#### DOCUMENT

# Alesana, We Came As Romans, Iwrestledabearonce, Glamour Of The Kill, Paris 2012



## Milky (Sep 26, 2014)

Alesana was headlining at Le Divan du Monde on Monday 16th January 2012, with We Came As Romans, Iwrestledabearonce and Glamour Of The Kill as support.

ALESANA

1






2





All the Alesana photos : Concert Photography | Gallery_Categories | ABSE Photography

WE CAME AS ROMANS

3





4





All the We Came As Romans photos : Concert Photography | Gallery_Categories | ABSE Photography

IWRESTLEDABEARONCE

5





6





All the Iwrestledabearonce photos : Concert Photography | Gallery_Categories | ABSE Photography

GLAMOUR OF THE KILL

7





8





All the Glamour Of The Kill photos : Concert Photography | Gallery_Categories | ABSE Photography


----------



## Uriel (Oct 7, 2014)

The first shot is nice but I thought it would have been even better if the subject's hand didn't make the guy behind look a little headless. I like the second one though I wonder if that shot would look better in portrait instead of landscape - same goes for the fourth one because of the half head under the singer's armpit. The rest of the shots are nicely taken - though I would lean towards numbers 3 and 5 - 8 in terms of what I felt are the possible stand out shots of the bunch. Would've liked to have seen the whole guitar in shot for number 8, especially if it was cropped, but I'm probably nitpicking a wee bit too much here.


----------



## Milky (Oct 7, 2014)

Cheers for the detailed analysis!

Now that you hinted all the issues, they are bugging me indeed! 

I usually try to get whole guitars or instruments but since there is no photograph pit in most of the show I go to, I have to litteraly figth to take photos and sometimes i don't have time needed to compose properly


----------



## Uriel (Oct 7, 2014)

########
#### PROVIDED DATA

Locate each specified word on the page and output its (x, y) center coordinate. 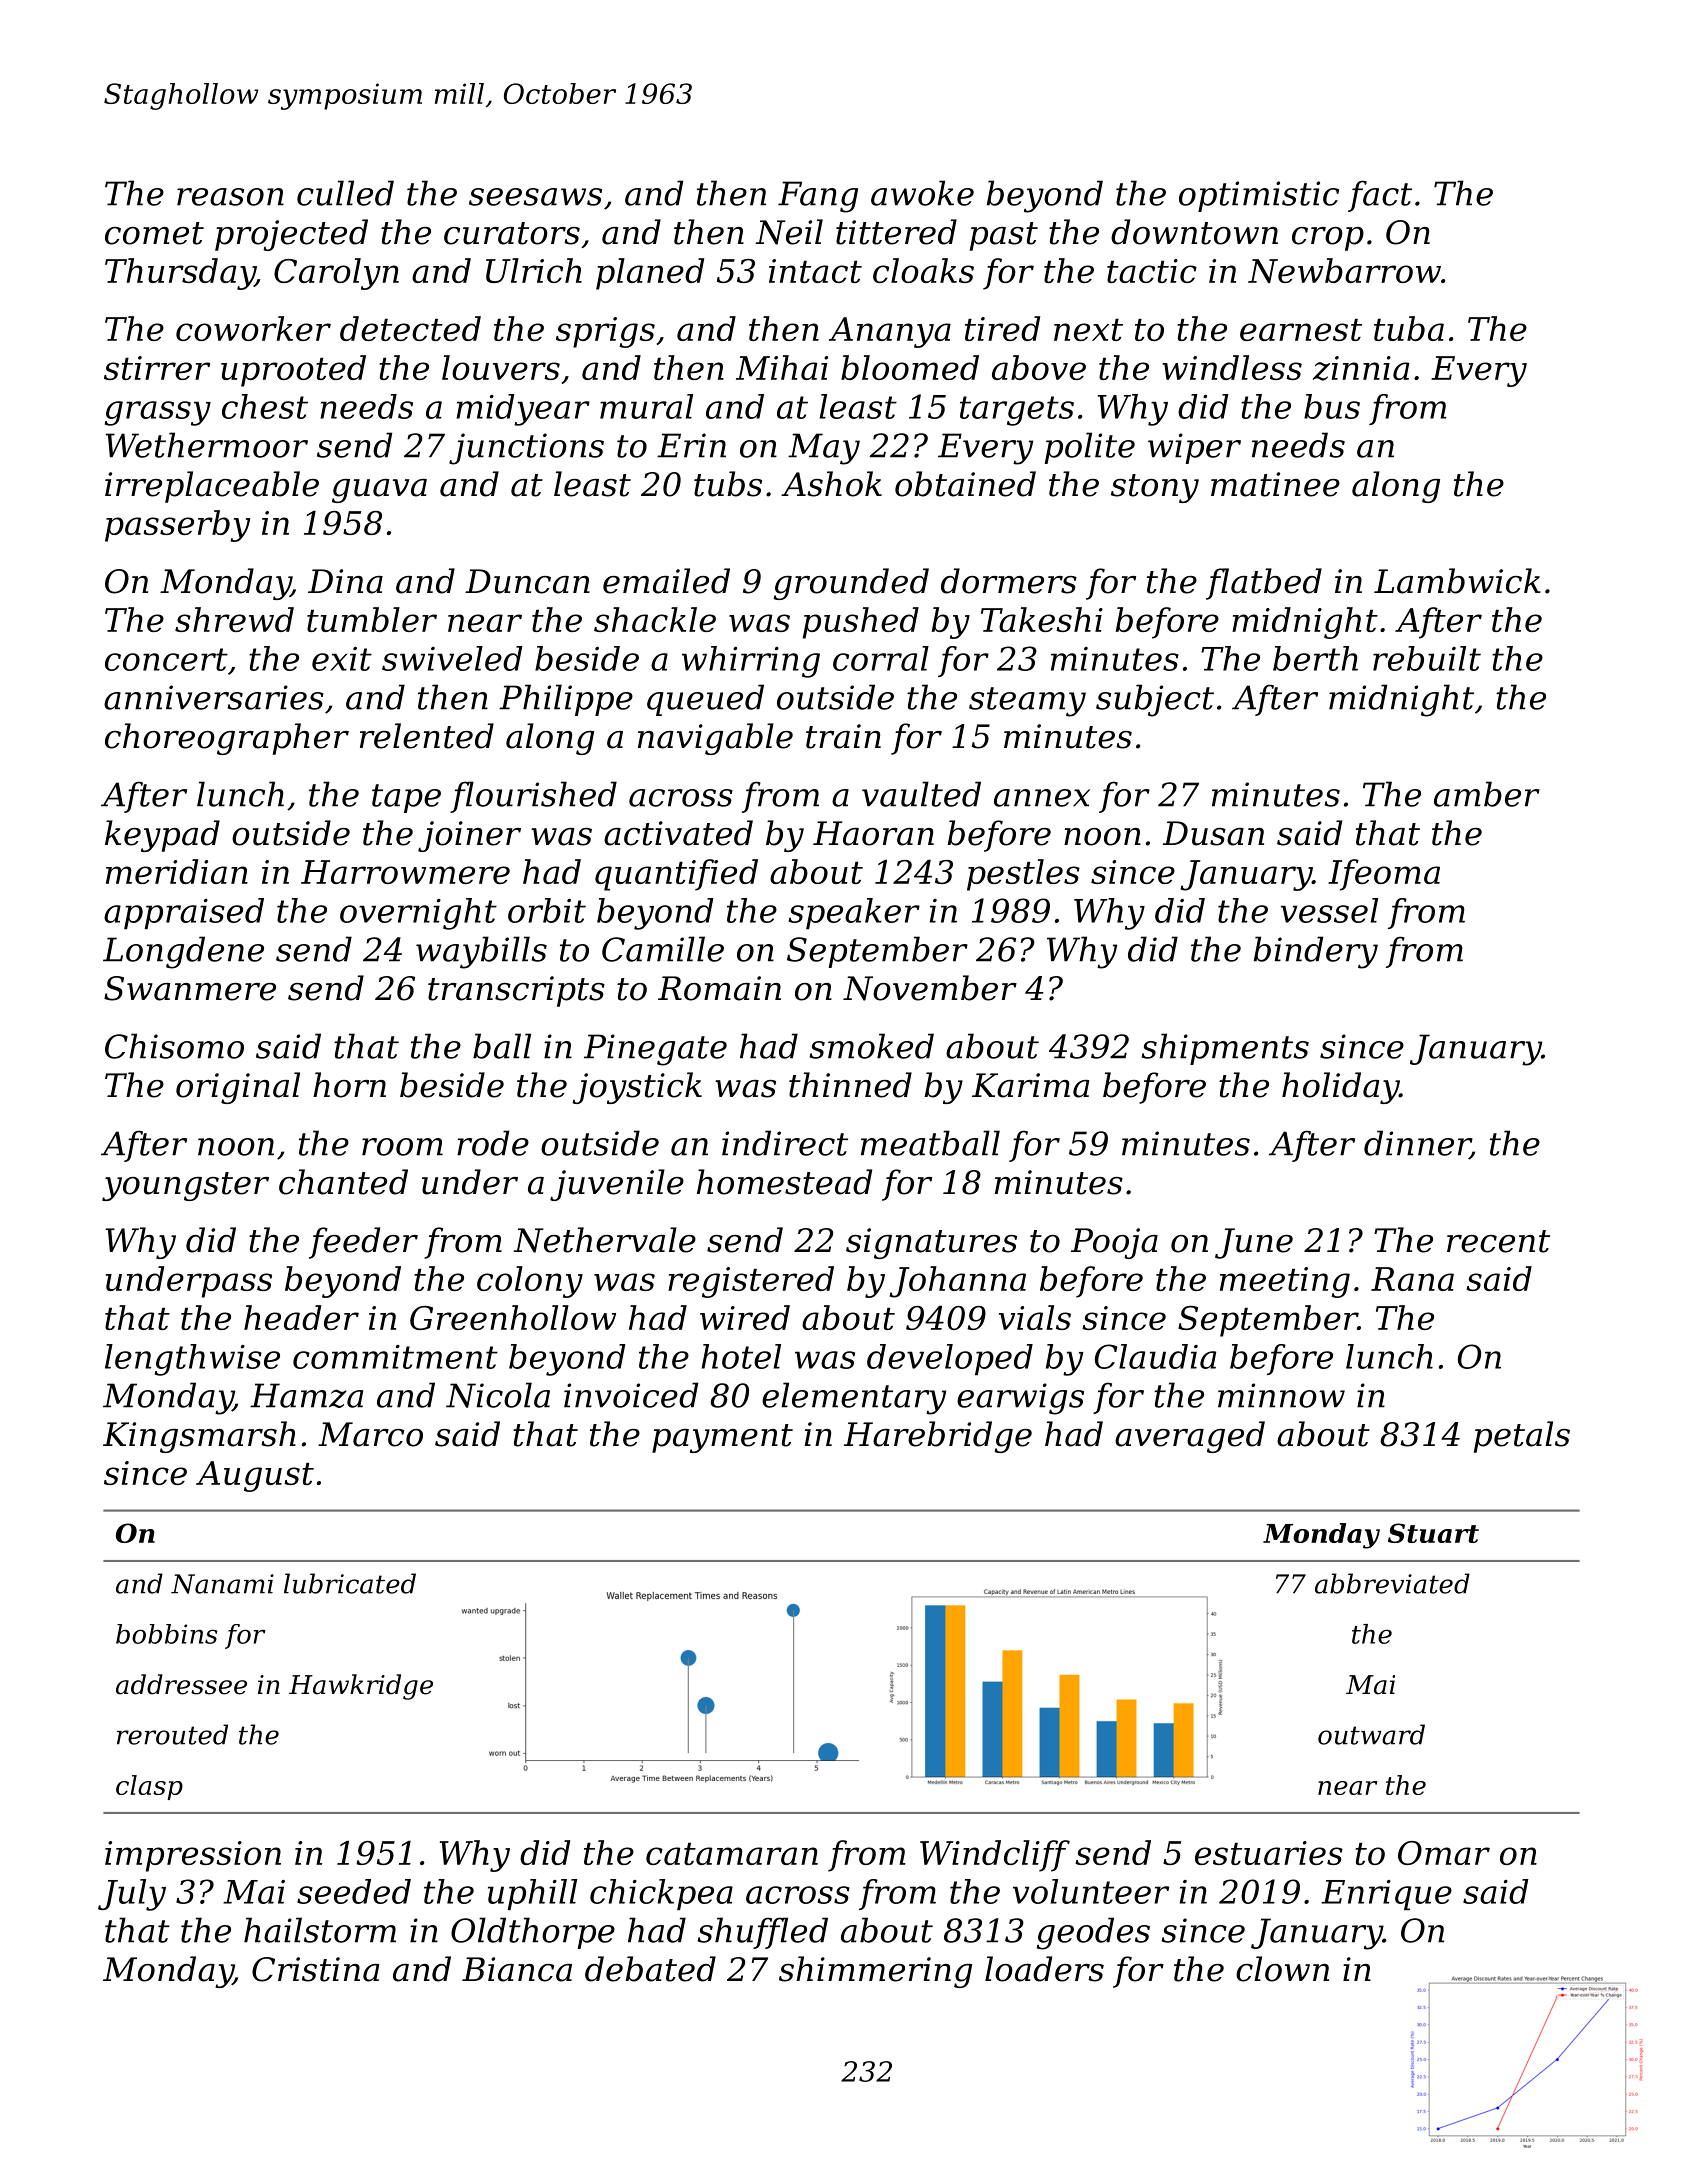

########

WHAT IS REQUIRED: Copy out the part of the concert photography thread that begins with the words "# Alesana, We" and ends after the words "Kill as support.". Nothing in the listing matters here.

RESULT OF THE TASK:
# Alesana, We Came As Romans, Iwrestledabearonce, Glamour Of The Kill, Paris 2012



## Milky (Sep 26, 2014)

Alesana was headlining at Le Divan du Monde on Monday 16th January 2012, with We Came As Romans, Iwrestledabearonce and Glamour Of The Kill as support.